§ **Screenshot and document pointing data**

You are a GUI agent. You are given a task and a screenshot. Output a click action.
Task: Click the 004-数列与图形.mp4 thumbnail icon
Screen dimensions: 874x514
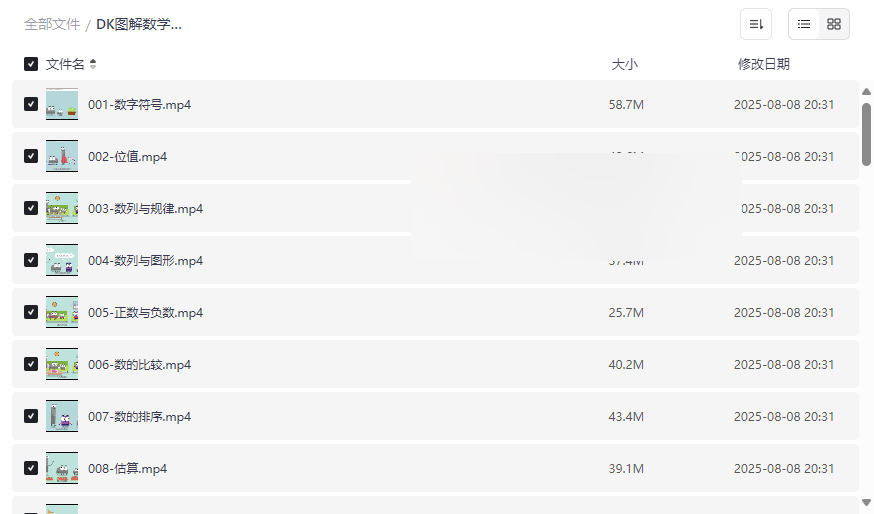(62, 260)
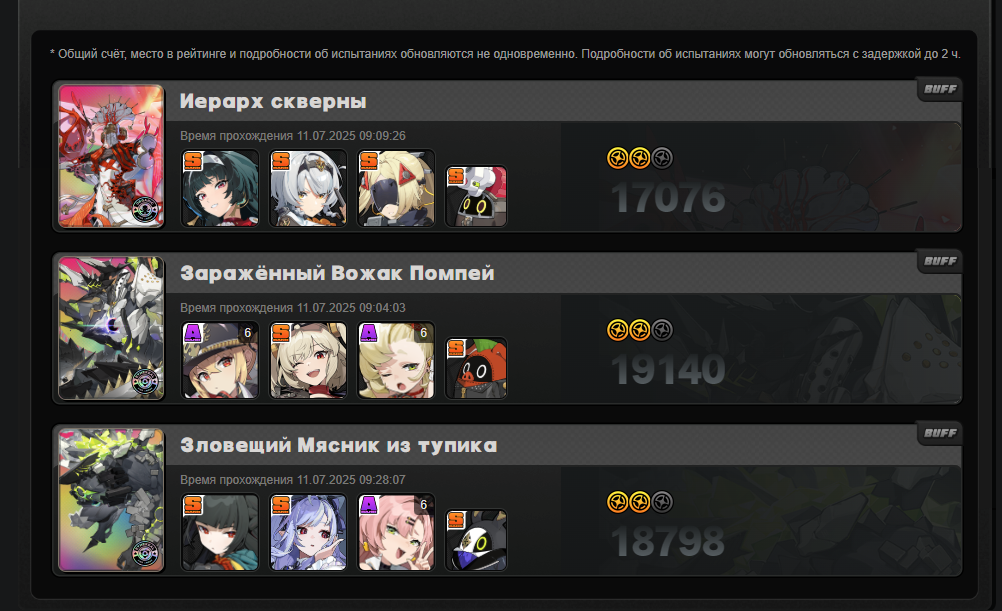This screenshot has width=1002, height=611.
Task: Select Заражённый Вожак Помпей boss thumbnail
Action: [x=111, y=328]
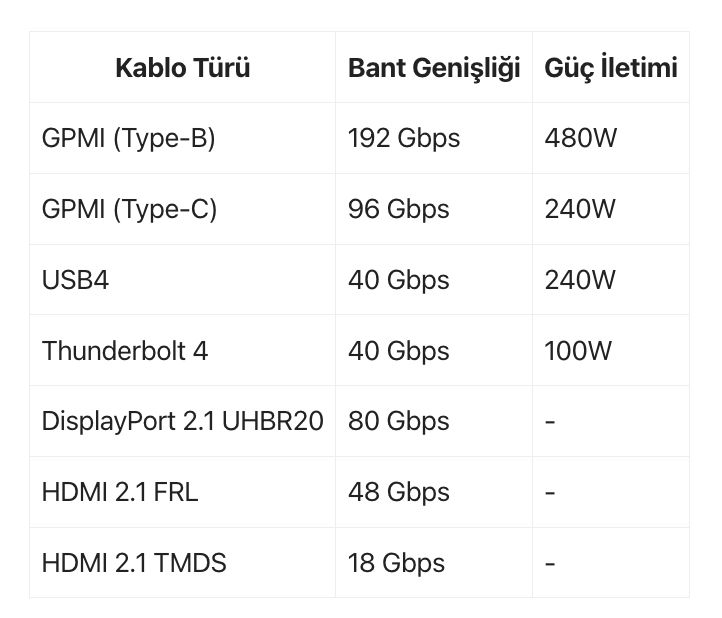
Task: Click the HDMI 2.1 TMDS cell
Action: [x=134, y=563]
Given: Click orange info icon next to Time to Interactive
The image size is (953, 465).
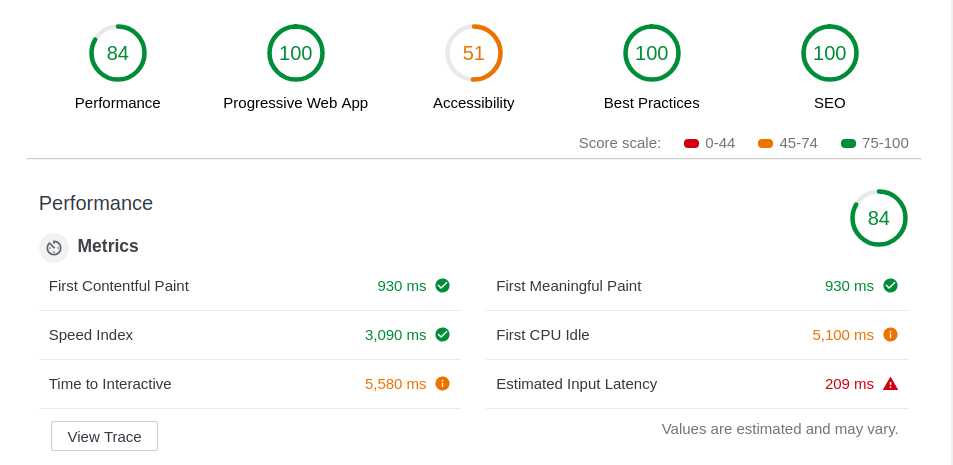Looking at the screenshot, I should 442,384.
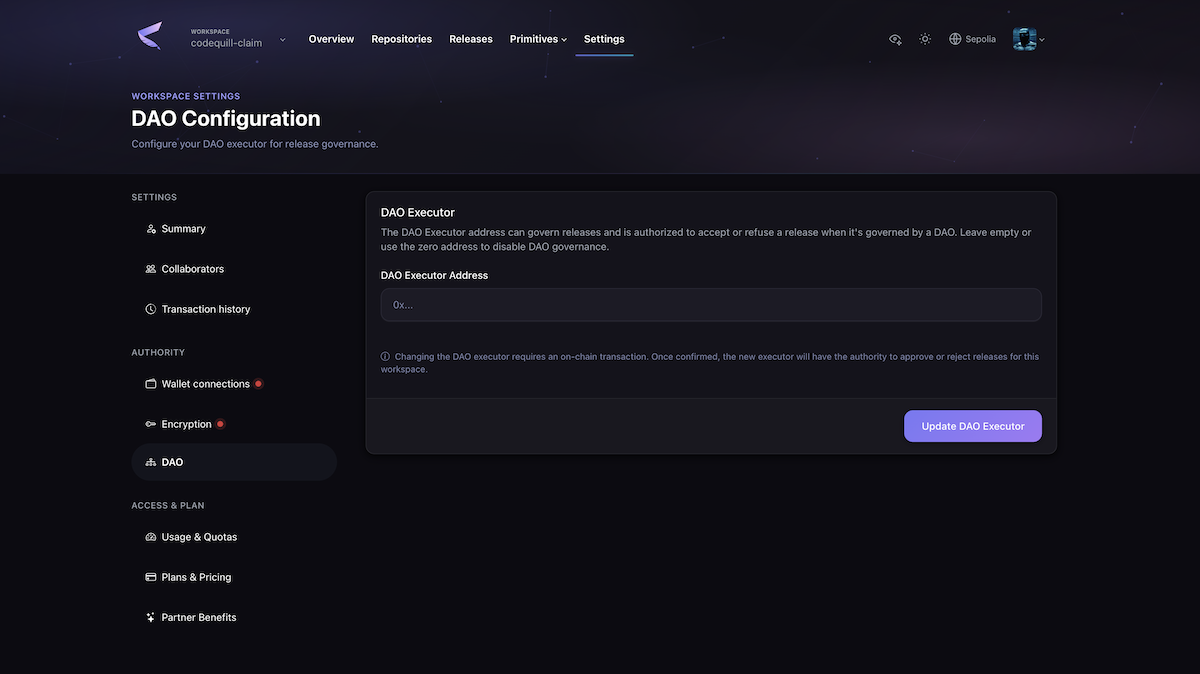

§ **Job**
Extract every line of the material above word for word, and leave the pictures out of your answer.

§ **Solved exercise**
You are a GUI agent. You are given a task and a screenshot. Output a click action.
Task: Click the 004-数列与图形.mp4 thumbnail icon
Screen dimensions: 874x514
(62, 260)
This screenshot has width=1002, height=611.
Task: Select Заражённый Вожак Помпей boss thumbnail
Action: [x=111, y=328]
Task: Click the HDMI 2.1 TMDS cell
Action: [x=134, y=563]
Given: Click orange info icon next to Time to Interactive
The image size is (953, 465).
Looking at the screenshot, I should 442,384.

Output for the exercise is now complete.